------ The data ------
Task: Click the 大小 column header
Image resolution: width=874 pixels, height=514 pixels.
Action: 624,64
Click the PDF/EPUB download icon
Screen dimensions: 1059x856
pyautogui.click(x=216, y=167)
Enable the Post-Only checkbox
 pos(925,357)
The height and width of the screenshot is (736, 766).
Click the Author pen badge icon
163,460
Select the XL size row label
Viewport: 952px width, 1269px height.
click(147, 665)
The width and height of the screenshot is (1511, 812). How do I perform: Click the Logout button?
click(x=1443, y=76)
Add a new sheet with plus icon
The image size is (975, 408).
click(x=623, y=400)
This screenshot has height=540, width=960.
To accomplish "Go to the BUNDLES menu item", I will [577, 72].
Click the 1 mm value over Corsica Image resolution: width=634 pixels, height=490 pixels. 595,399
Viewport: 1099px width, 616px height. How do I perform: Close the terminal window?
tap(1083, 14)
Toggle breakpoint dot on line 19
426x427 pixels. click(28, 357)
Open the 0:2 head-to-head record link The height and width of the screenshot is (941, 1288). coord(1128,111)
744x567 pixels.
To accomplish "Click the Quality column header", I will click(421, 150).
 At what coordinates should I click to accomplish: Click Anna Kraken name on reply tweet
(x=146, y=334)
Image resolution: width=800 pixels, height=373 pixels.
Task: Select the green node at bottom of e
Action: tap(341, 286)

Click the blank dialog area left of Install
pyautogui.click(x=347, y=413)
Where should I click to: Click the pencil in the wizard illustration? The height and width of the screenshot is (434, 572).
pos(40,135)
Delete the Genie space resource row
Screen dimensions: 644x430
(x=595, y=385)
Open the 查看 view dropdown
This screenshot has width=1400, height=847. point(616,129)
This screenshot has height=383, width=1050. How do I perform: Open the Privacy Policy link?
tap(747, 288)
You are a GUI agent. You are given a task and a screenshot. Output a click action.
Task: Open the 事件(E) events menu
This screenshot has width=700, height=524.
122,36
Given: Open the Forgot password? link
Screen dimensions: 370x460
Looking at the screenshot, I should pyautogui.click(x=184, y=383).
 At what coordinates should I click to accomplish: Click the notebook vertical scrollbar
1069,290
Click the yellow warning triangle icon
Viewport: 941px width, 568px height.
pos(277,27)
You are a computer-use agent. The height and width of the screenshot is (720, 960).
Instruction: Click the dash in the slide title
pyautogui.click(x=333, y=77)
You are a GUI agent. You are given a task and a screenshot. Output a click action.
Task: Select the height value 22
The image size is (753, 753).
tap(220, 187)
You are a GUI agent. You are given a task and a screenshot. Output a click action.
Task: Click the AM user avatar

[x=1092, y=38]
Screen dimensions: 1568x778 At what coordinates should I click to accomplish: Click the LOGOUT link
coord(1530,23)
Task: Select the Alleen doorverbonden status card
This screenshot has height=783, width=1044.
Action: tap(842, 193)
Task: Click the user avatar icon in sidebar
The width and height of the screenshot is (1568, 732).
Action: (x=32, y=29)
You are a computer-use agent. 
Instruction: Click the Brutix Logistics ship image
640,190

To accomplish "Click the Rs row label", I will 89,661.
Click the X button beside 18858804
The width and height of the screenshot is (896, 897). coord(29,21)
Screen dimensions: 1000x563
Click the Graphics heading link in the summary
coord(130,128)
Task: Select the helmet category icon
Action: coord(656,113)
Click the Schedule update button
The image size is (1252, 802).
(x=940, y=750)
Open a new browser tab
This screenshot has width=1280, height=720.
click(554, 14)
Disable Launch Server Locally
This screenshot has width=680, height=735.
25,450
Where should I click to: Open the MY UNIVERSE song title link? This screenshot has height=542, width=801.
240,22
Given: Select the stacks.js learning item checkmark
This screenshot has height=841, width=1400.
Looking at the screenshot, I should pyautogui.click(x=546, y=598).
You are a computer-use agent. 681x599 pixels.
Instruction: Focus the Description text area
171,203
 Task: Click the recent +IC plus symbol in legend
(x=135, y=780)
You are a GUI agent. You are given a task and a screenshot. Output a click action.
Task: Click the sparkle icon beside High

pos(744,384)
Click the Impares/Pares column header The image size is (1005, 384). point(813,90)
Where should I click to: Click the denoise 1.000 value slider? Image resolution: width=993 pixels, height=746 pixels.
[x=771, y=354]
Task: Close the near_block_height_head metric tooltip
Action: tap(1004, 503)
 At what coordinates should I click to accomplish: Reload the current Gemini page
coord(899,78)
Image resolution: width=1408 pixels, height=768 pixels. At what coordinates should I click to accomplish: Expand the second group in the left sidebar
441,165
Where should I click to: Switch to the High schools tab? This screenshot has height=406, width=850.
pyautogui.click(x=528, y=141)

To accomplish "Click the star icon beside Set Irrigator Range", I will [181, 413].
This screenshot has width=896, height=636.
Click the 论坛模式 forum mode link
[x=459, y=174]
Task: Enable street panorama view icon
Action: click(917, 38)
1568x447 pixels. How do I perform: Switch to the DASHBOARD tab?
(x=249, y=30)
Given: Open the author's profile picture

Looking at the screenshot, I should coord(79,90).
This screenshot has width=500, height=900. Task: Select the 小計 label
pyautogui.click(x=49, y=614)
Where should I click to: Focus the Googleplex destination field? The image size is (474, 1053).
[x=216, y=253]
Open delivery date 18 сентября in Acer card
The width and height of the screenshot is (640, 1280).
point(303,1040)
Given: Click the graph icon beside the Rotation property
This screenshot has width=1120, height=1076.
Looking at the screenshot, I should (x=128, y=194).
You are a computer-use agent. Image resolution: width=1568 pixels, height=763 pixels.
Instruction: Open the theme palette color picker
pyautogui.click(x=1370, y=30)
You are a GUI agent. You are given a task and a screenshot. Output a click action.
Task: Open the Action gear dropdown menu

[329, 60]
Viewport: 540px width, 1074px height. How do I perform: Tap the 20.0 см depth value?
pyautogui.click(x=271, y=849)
------
**Exercise brief**: Faithfully reproduce all of the material.

**Response area**:
Task: Click the 大小 column header
Image resolution: width=874 pixels, height=514 pixels.
Action: 624,64
Click the PDF/EPUB download icon
Screen dimensions: 1059x856
pyautogui.click(x=216, y=167)
Enable the Post-Only checkbox
 pos(925,357)
The height and width of the screenshot is (736, 766).
Click the Author pen badge icon
163,460
Select the XL size row label
Viewport: 952px width, 1269px height.
click(147, 665)
The width and height of the screenshot is (1511, 812). How do I perform: Click the Logout button?
click(x=1443, y=76)
Add a new sheet with plus icon
The image size is (975, 408).
click(x=623, y=400)
This screenshot has height=540, width=960.
To accomplish "Go to the BUNDLES menu item", I will [577, 72].
Click the 1 mm value over Corsica Image resolution: width=634 pixels, height=490 pixels. 595,399
Viewport: 1099px width, 616px height. How do I perform: Close the terminal window?
tap(1083, 14)
Toggle breakpoint dot on line 19
426x427 pixels. click(28, 357)
Open the 0:2 head-to-head record link The height and width of the screenshot is (941, 1288). coord(1128,111)
744x567 pixels.
To accomplish "Click the Quality column header", I will click(421, 150).
 At what coordinates should I click to accomplish: Click Anna Kraken name on reply tweet
(x=146, y=334)
Image resolution: width=800 pixels, height=373 pixels.
Task: Select the green node at bottom of e
Action: tap(341, 286)

Click the blank dialog area left of Install
pyautogui.click(x=347, y=413)
Where should I click to: Click the pencil in the wizard illustration? The height and width of the screenshot is (434, 572).
pos(40,135)
Delete the Genie space resource row
Screen dimensions: 644x430
(x=595, y=385)
Open the 查看 view dropdown
This screenshot has width=1400, height=847. point(616,129)
This screenshot has height=383, width=1050. How do I perform: Open the Privacy Policy link?
tap(747, 288)
You are a GUI agent. You are given a task and a screenshot. Output a click action.
Task: Open the 事件(E) events menu
This screenshot has width=700, height=524.
122,36
Given: Open the Forgot password? link
Screen dimensions: 370x460
Looking at the screenshot, I should pyautogui.click(x=184, y=383).
 At what coordinates should I click to accomplish: Click the notebook vertical scrollbar
1069,290
Click the yellow warning triangle icon
Viewport: 941px width, 568px height.
pos(277,27)
You are a computer-use agent. The height and width of the screenshot is (720, 960).
Instruction: Click the dash in the slide title
pyautogui.click(x=333, y=77)
You are a GUI agent. You are given a task and a screenshot. Output a click action.
Task: Select the height value 22
The image size is (753, 753).
tap(220, 187)
You are a GUI agent. You are given a task and a screenshot. Output a click action.
Task: Click the AM user avatar

[x=1092, y=38]
Screen dimensions: 1568x778 At what coordinates should I click to accomplish: Click the LOGOUT link
coord(1530,23)
Task: Select the Alleen doorverbonden status card
This screenshot has height=783, width=1044.
Action: tap(842, 193)
Task: Click the user avatar icon in sidebar
The width and height of the screenshot is (1568, 732).
Action: (x=32, y=29)
You are a computer-use agent. 
Instruction: Click the Brutix Logistics ship image
640,190

To accomplish "Click the Rs row label", I will 89,661.
Click the X button beside 18858804
The width and height of the screenshot is (896, 897). coord(29,21)
Screen dimensions: 1000x563
Click the Graphics heading link in the summary
coord(130,128)
Task: Select the helmet category icon
Action: coord(656,113)
Click the Schedule update button
The image size is (1252, 802).
(x=940, y=750)
Open a new browser tab
This screenshot has width=1280, height=720.
click(554, 14)
Disable Launch Server Locally
This screenshot has width=680, height=735.
25,450
Where should I click to: Open the MY UNIVERSE song title link? This screenshot has height=542, width=801.
240,22
Given: Select the stacks.js learning item checkmark
This screenshot has height=841, width=1400.
Looking at the screenshot, I should pyautogui.click(x=546, y=598).
You are a computer-use agent. 681x599 pixels.
Instruction: Focus the Description text area
171,203
 Task: Click the recent +IC plus symbol in legend
(x=135, y=780)
You are a GUI agent. You are given a task and a screenshot. Output a click action.
Task: Click the sparkle icon beside High

pos(744,384)
Click the Impares/Pares column header The image size is (1005, 384). point(813,90)
Where should I click to: Click the denoise 1.000 value slider? Image resolution: width=993 pixels, height=746 pixels.
[x=771, y=354]
Task: Close the near_block_height_head metric tooltip
Action: tap(1004, 503)
 At what coordinates should I click to accomplish: Reload the current Gemini page
coord(899,78)
Image resolution: width=1408 pixels, height=768 pixels. At what coordinates should I click to accomplish: Expand the second group in the left sidebar
441,165
Where should I click to: Switch to the High schools tab? This screenshot has height=406, width=850.
pyautogui.click(x=528, y=141)

To accomplish "Click the star icon beside Set Irrigator Range", I will [181, 413].
This screenshot has width=896, height=636.
Click the 论坛模式 forum mode link
[x=459, y=174]
Task: Enable street panorama view icon
Action: click(917, 38)
1568x447 pixels. How do I perform: Switch to the DASHBOARD tab?
(x=249, y=30)
Given: Open the author's profile picture

Looking at the screenshot, I should coord(79,90).
This screenshot has width=500, height=900. Task: Select the 小計 label
pyautogui.click(x=49, y=614)
Where should I click to: Focus the Googleplex destination field? The image size is (474, 1053).
[x=216, y=253]
Open delivery date 18 сентября in Acer card
The width and height of the screenshot is (640, 1280).
point(303,1040)
Given: Click the graph icon beside the Rotation property
This screenshot has width=1120, height=1076.
Looking at the screenshot, I should (x=128, y=194).
You are a computer-use agent. Image resolution: width=1568 pixels, height=763 pixels.
Instruction: Open the theme palette color picker
pyautogui.click(x=1370, y=30)
You are a GUI agent. You are given a task and a screenshot. Output a click action.
Task: Open the Action gear dropdown menu

[329, 60]
Viewport: 540px width, 1074px height. How do I perform: Tap the 20.0 см depth value?
pyautogui.click(x=271, y=849)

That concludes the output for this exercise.